Saturday 5 July 2014

Outside in

Set in seventeenth-century Amsterdam, this novel follows eighteen-year-old Nella Oortman as she fumbles her way into a family after she marries the head of the household, Johannes Brandt. The atmospheric, evocative writing of this debut has prompted inevitable, though accurate, comparisons to Girl With A Pearl Earring; yet, oddly enough, the novel that The Miniaturist recalls most strongly, at least for its first two-thirds, is Rebecca. And like the second Mrs de Winter, Nella is our guide and point of contact, but not an especially interesting character in her own right. She's sensitively portrayed in her growth from a timid near-child to a more decisive young woman, and - unlike the majority of historical novelists - Jessie Burton explores how such a growth might have been experienced by a seventeenth-century woman, rather than imposing modern attitudes on to the past. Nella's reflections on marriage and the duties of a wife, for example, have modern resonance but are very much of their time as she considers how becoming a wife will be the culmination of her life and the opening of opportunities she could not access otherwise. However, the strength of The Miniaturist lies in the information that's held back from the reader. Despite its dramatic and gripping plot-line, by the end we are left with the sense that much of the action has taken place off screen - and outside Nella's understanding. (The fabulous cover, designed by Rosanna Boscowen with incredible attention to detail, as she explains here, helps to cement our image that we're looking in from outside.)

The rest of the Brandt household are all more complex characters than Nella - even the loyal and emotional maid, Cornelia. For me, the most fascinating figure was Johannes's unmarried sister, Marin. Initially appearing almost as a Mrs Danvers archetype, Marin gradually reveals a softer side while losing nothing of her uncompromising personality. Burton cleverly plays with our expectations as she suggests more cliched stories that lie in Marin's past, and although I found the culmination of her secrets very predictable, it is convincingly portrayed as a true shock to the rest of the household. Other characters seem almost under-explored, and there is a suggestion that Burton knows, and could have written, much more about them. Despite his relatively large amount of page-time, I felt myself wanting to find out more about Johannes. We know even less about Otto, a black man in service for the Brandts. And of course, the mysterious miniaturist remains a cipher. The miniatures that find their way to Nella are both a great conceit on which to hang the plot and a little frustrating. Nella gradually comes to realise that the miniatures have an oddly predictive power, but - having accepted this - why doesn't she check the remaining figures for clues earlier? For me, this quasi-magical device wasn't well-integrated or explored enough, and I felt there was a bit of wasted potential, although I respect Burton's choice to keep most of the explanation under wraps.
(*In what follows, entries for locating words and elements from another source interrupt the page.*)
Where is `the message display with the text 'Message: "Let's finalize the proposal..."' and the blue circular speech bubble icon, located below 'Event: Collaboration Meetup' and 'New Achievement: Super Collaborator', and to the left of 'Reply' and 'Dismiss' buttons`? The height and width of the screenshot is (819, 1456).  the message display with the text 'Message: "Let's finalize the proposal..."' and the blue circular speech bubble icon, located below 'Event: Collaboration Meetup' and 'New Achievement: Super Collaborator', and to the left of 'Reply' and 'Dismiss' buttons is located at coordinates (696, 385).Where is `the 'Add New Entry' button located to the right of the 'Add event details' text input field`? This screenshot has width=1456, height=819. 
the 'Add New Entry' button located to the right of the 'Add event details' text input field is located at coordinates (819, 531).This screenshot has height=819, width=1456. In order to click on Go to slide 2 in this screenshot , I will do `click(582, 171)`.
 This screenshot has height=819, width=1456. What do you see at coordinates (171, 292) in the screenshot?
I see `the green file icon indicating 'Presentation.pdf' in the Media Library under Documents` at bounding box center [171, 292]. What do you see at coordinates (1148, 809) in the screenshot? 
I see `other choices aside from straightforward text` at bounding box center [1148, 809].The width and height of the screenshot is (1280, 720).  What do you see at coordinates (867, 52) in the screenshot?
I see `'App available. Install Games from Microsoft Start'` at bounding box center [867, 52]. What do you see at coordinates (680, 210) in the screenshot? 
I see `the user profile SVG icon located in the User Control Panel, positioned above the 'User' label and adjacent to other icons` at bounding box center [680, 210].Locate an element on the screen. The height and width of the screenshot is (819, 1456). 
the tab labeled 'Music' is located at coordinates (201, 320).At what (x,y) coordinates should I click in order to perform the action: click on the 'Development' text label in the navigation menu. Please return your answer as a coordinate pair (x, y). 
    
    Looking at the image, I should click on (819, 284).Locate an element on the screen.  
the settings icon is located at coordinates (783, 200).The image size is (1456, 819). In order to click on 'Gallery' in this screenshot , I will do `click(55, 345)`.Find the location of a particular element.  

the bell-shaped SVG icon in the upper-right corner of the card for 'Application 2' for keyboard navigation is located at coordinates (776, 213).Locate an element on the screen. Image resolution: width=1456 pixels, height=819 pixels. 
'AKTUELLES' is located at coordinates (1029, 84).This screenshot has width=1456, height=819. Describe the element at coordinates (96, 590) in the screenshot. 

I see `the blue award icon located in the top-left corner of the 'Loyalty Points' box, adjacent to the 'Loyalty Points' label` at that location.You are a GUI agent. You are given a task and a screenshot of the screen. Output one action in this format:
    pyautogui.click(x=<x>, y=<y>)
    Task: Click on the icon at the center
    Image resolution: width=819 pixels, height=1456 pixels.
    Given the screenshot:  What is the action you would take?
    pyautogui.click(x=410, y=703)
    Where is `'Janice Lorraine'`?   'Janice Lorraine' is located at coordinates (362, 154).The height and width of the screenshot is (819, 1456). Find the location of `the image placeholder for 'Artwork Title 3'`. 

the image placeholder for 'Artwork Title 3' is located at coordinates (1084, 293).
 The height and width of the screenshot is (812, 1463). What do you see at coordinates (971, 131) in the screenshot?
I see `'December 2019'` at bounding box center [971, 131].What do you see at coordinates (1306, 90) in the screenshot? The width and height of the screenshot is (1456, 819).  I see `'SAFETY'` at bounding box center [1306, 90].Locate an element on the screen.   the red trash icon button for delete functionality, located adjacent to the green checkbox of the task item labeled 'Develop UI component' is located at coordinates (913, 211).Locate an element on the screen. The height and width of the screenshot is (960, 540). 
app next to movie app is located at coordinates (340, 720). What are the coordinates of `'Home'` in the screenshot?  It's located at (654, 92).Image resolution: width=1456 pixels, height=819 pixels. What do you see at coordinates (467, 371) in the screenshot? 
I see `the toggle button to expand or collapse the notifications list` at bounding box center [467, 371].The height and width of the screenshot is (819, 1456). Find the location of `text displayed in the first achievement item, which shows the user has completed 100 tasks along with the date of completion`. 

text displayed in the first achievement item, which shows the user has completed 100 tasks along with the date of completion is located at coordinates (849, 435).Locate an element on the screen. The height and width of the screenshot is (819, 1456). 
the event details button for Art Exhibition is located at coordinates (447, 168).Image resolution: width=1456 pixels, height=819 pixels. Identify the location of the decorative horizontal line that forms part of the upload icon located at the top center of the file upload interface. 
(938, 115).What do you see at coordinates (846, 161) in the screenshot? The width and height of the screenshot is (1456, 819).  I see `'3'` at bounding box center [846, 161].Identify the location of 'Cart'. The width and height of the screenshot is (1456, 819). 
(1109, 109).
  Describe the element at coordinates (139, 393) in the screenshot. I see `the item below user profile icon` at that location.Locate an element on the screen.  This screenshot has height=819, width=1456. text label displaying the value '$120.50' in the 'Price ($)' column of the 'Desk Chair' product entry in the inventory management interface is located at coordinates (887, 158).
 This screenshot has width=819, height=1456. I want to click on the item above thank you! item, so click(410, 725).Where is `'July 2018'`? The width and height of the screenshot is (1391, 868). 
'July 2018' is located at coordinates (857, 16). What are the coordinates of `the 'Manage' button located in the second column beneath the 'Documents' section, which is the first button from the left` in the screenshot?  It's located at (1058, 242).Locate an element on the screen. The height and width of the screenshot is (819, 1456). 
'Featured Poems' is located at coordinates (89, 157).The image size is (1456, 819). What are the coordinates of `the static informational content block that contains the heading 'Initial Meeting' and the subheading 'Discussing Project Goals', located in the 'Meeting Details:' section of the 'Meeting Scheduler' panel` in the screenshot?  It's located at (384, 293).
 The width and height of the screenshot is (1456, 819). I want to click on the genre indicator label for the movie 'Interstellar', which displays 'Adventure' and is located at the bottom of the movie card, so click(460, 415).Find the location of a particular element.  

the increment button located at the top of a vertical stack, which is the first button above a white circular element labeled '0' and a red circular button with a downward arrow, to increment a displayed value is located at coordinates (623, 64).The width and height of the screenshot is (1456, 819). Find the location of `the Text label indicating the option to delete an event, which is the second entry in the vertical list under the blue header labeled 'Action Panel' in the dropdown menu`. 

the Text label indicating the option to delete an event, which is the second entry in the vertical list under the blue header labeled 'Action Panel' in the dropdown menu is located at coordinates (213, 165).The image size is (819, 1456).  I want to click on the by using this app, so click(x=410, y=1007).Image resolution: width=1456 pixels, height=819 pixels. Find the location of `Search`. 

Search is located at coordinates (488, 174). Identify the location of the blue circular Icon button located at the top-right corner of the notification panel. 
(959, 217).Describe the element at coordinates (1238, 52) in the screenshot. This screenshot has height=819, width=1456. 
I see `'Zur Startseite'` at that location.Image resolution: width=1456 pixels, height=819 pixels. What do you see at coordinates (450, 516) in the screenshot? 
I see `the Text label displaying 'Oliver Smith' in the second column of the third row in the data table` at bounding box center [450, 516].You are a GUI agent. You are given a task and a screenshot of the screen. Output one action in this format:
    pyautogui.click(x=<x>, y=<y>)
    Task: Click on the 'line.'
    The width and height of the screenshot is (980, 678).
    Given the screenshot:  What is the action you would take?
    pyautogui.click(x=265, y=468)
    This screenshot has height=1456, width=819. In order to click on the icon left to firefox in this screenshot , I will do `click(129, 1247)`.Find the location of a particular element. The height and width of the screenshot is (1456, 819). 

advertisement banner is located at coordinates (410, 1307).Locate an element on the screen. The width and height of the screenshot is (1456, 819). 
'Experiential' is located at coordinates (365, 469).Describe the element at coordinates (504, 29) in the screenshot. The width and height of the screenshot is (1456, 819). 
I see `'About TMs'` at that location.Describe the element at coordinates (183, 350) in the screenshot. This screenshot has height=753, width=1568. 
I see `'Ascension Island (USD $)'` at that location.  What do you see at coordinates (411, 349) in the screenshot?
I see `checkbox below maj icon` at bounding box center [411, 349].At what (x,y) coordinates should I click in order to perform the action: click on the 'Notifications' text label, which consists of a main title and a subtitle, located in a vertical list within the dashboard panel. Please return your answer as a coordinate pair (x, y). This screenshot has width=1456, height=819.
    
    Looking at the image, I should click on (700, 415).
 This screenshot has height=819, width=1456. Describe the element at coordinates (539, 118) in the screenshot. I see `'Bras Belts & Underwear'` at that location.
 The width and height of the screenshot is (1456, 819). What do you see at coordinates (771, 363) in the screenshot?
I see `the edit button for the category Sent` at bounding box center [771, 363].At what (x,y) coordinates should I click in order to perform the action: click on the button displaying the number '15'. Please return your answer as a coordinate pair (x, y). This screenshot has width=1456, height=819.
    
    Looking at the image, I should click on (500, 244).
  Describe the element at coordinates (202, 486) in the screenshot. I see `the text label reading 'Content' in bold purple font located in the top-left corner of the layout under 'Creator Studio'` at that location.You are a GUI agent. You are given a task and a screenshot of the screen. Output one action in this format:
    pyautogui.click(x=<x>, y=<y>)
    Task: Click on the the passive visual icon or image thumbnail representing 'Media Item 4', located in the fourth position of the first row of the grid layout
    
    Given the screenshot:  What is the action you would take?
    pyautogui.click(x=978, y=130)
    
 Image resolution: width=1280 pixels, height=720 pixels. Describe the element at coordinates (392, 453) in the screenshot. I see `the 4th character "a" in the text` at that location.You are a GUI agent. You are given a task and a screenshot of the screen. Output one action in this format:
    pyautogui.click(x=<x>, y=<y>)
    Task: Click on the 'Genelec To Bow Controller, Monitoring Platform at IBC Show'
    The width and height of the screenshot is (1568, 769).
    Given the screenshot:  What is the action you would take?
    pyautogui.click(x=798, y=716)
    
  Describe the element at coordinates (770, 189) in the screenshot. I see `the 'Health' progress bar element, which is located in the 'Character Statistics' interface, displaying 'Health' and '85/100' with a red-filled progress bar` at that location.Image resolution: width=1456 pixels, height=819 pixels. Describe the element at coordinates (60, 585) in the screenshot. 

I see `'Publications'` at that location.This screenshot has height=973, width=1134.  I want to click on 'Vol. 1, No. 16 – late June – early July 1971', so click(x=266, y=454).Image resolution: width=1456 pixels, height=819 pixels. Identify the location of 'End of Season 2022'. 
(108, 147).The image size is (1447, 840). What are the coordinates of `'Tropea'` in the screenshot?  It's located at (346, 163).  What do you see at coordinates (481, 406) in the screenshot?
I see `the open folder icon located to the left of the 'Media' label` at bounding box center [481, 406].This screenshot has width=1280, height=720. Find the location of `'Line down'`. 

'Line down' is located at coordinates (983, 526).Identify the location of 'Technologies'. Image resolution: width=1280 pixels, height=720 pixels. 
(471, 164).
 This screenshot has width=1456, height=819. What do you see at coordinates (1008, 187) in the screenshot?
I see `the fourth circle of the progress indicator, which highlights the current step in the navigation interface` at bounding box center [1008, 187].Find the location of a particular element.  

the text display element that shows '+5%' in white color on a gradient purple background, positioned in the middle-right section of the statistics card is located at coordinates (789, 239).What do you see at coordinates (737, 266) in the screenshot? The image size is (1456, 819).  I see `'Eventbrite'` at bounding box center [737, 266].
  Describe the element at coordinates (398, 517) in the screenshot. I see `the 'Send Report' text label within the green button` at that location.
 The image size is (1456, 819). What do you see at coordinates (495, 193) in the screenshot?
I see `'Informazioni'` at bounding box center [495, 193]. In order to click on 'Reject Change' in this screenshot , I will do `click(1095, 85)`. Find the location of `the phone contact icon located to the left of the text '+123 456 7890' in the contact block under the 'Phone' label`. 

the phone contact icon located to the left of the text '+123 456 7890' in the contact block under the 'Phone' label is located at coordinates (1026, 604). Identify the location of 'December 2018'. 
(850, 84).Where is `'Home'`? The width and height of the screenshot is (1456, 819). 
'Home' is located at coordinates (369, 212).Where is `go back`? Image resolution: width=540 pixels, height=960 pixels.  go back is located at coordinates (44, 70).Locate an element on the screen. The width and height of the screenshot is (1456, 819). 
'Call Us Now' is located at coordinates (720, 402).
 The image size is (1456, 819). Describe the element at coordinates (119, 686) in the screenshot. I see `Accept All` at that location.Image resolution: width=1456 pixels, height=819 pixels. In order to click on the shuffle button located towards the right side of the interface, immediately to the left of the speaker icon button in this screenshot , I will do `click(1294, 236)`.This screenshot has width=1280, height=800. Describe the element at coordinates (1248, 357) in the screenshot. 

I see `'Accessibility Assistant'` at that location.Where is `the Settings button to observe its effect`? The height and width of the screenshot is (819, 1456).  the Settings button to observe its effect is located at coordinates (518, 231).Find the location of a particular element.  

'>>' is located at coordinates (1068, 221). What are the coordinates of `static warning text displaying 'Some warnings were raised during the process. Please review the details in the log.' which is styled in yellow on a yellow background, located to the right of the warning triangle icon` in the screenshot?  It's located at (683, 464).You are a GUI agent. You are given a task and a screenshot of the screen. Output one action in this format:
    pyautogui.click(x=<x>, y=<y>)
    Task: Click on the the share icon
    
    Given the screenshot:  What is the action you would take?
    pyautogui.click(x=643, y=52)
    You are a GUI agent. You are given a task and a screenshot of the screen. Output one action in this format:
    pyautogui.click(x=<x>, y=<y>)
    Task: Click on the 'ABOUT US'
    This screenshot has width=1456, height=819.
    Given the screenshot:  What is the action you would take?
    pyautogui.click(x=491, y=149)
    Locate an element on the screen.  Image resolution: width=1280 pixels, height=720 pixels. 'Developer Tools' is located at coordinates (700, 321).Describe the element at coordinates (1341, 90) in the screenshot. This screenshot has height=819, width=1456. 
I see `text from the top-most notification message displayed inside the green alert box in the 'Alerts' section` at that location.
The Miniaturist is not a perfect novel; firstly, it starts slowly and the richness of characterisation takes some time to be revealed. To an extent, the early chapters do feel like a wasted opportunity to add further depth to Johannes, Otto and Marin, despite the depth that they acquire later. As I've suggested, the miniaturist is a little too tangential to the main plot. And while I suspect that Nella is meant to be a cipher, she could have been a little quirkier, more individual, from the start, if only through telling us more about the first eighteen years of her life. Nevertheless, this is one of the best historical novels I've read in several years, and I would recommend it.